Abstract

Intent recognition is a crucial task in natural language understanding. Current research mainly focuses on task-specific unimodal intent recognition. However, in real-world scenes, human intentions are complex and need to be judged by integrating information such as speech, tone, expression, and action. Therefore, this paper proposes an effective multimodal representation and fusion method (EMRFM) for intent recognition in real-world multimodal scenes. First, text, audio, and vision features are extracted based on pre-trained BERT, Wav2vec 2.0, and Faster R-CNN. Then, considering the complementarity and consistency among the modalities, the modality-shared and modality-specific encoders are constructed to learn shared and specific feature representations of the modalities.
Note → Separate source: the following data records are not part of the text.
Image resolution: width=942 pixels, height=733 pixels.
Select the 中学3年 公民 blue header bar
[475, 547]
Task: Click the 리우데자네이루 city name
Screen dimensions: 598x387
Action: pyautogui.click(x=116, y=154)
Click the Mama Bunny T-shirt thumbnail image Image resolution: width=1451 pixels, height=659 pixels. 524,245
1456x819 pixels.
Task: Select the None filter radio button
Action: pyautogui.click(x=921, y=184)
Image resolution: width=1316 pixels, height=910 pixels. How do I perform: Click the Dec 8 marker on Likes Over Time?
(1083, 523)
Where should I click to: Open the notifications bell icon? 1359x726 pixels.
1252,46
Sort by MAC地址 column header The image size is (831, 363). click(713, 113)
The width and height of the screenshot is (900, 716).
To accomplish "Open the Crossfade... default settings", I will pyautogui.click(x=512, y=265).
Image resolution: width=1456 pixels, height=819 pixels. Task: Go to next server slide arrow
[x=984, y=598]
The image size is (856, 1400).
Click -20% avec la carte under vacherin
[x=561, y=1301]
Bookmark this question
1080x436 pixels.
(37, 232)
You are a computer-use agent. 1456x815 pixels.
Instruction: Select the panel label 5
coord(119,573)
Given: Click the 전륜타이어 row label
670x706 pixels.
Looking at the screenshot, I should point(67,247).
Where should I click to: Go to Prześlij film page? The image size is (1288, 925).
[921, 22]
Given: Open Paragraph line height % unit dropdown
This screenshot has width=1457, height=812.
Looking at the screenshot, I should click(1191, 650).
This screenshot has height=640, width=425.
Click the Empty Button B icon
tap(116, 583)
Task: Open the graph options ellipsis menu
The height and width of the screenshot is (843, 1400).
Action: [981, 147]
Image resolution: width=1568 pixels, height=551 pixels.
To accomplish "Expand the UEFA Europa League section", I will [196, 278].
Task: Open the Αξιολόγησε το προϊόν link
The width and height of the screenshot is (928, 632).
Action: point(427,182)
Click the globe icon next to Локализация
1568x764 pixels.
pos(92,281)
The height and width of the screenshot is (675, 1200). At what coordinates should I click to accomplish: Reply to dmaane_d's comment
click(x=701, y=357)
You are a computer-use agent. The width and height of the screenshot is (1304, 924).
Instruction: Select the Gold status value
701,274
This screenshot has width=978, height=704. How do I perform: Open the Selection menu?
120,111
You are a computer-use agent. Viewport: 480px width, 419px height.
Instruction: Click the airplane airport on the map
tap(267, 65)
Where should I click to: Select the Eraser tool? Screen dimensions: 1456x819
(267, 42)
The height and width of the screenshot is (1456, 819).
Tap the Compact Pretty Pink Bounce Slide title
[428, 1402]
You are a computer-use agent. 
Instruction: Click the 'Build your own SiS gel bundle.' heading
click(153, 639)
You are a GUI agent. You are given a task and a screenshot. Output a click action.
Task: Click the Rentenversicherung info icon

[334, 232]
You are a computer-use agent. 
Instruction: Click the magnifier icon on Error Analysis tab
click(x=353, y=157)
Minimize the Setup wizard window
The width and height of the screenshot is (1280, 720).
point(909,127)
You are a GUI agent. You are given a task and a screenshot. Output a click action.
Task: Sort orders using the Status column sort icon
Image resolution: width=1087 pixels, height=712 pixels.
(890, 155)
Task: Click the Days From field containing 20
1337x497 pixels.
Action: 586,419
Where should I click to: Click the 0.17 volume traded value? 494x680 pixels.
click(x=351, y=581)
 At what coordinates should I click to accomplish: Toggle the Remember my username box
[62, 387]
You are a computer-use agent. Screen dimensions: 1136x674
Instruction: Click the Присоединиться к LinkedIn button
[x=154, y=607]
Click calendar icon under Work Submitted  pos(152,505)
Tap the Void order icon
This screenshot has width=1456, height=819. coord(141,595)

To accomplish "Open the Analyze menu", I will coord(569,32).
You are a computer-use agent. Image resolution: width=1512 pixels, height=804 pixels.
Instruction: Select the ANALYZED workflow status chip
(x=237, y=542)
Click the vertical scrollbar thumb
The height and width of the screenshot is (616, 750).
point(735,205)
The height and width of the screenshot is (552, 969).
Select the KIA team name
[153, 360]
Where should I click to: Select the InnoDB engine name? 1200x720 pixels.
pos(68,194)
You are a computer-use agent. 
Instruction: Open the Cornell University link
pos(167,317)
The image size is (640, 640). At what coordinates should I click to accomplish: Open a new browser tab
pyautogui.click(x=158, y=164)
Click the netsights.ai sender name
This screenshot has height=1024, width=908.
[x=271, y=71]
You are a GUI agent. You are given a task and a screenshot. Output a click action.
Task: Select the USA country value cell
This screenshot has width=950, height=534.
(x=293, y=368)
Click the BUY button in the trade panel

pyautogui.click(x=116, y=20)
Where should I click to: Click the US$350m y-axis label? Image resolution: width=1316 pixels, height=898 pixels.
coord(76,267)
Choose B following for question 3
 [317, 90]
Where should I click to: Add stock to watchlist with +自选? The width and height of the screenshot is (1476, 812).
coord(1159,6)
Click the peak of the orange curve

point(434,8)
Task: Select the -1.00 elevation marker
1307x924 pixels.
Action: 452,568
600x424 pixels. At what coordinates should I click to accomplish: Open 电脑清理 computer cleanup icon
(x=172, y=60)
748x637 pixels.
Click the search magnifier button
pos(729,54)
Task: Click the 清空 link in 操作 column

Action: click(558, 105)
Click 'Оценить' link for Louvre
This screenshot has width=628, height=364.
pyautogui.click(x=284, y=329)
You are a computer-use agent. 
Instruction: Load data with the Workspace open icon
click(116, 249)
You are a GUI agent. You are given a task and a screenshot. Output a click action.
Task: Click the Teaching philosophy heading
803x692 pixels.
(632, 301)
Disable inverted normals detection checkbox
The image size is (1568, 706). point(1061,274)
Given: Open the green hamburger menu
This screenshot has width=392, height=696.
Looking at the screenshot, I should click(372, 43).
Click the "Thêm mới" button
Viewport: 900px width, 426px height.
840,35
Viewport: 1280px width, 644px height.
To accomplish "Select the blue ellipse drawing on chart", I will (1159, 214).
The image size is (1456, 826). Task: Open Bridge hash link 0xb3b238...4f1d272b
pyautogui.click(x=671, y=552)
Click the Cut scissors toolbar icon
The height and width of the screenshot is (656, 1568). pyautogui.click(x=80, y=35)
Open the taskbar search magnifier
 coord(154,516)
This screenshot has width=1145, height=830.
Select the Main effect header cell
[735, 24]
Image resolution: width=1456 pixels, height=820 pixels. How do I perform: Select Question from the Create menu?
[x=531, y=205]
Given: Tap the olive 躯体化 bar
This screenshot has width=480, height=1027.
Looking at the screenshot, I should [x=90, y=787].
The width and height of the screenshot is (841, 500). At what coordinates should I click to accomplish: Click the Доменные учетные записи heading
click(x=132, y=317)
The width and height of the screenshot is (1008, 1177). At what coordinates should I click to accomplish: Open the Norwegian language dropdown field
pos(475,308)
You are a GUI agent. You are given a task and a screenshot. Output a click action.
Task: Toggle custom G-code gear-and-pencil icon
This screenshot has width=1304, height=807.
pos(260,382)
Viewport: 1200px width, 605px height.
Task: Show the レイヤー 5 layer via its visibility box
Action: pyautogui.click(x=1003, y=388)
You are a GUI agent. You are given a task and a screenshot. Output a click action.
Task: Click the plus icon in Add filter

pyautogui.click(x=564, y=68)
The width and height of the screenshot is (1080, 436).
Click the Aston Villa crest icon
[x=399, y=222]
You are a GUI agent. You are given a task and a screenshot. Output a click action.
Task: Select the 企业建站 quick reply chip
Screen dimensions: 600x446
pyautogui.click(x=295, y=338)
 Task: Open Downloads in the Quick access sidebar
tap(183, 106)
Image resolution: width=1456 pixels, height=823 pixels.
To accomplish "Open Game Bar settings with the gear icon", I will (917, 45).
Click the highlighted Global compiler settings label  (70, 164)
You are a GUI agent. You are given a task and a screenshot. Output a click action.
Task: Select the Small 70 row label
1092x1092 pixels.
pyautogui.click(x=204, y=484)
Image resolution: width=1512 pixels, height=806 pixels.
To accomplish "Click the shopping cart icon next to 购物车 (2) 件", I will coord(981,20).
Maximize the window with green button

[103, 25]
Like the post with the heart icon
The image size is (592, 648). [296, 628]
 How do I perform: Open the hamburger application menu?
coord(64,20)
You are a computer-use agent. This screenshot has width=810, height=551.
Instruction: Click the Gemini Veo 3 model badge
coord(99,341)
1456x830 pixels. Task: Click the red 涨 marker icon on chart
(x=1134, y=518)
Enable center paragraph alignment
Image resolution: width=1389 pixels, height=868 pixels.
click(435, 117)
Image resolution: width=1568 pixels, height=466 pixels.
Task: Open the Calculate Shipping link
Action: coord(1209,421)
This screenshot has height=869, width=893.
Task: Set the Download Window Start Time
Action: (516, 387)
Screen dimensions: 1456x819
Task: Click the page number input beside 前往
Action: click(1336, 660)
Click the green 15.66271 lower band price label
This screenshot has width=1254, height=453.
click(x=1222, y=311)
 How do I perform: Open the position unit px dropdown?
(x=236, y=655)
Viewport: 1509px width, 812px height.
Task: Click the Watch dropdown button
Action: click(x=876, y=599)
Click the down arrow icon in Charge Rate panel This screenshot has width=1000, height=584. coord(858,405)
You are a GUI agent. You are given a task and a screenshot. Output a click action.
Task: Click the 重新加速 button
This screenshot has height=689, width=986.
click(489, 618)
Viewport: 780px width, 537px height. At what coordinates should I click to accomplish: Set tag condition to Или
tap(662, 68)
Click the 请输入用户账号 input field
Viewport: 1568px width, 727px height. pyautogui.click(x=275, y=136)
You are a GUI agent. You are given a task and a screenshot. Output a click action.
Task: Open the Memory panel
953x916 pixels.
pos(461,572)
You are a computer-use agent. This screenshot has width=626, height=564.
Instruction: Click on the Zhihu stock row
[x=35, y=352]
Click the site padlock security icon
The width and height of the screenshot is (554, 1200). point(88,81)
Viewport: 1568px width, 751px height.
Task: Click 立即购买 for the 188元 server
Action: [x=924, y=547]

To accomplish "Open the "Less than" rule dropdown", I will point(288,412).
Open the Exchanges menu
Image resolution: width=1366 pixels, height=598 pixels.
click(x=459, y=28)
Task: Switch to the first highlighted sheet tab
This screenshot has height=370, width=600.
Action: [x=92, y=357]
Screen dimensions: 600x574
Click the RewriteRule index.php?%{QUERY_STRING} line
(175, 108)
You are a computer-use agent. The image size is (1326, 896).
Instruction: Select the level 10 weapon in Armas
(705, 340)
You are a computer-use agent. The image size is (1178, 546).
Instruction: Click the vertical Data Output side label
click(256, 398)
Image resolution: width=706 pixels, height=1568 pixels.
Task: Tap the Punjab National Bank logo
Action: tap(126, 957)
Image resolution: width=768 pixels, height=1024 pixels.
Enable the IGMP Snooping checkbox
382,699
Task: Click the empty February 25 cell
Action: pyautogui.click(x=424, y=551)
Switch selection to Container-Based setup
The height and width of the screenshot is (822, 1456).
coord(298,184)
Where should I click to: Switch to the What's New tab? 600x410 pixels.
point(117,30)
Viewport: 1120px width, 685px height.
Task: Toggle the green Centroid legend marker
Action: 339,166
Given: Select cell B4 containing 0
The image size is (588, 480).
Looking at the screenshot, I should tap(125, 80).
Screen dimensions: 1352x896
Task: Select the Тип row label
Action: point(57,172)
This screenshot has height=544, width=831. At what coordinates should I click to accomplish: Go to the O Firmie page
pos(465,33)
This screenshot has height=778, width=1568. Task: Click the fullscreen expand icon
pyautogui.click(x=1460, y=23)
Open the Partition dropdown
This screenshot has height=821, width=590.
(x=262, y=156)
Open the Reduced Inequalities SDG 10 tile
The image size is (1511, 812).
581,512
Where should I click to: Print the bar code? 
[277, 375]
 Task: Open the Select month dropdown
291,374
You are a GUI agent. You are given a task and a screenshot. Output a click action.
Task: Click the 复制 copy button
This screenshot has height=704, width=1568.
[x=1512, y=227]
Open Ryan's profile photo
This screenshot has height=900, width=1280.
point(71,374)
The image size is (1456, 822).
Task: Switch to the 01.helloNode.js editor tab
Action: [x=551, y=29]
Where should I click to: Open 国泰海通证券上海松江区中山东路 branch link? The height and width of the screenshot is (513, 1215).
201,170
Finally, an adaptive multimodal fusion method based on an attention-based gated neural network is designed to eliminate noise features. Comprehensive experiments are conducted on the multimodal intent recognition MIntRec benchmark dataset. Our proposed model achieves higher accuracy, precision, recall, and F1-score than state-of-the-art multimodal learning methods. We also conduct multimodal sentiment recognition experiments on the CMU-MOSI dataset, and our model still outperforms state-of-the-art methods. In addition, the experiment demonstrates that the model’s multimodal representation well learned the modality’s shared and specific features. The multimodal fusion of the model achieves adaptive fusion and effectively reduces possible noise interference.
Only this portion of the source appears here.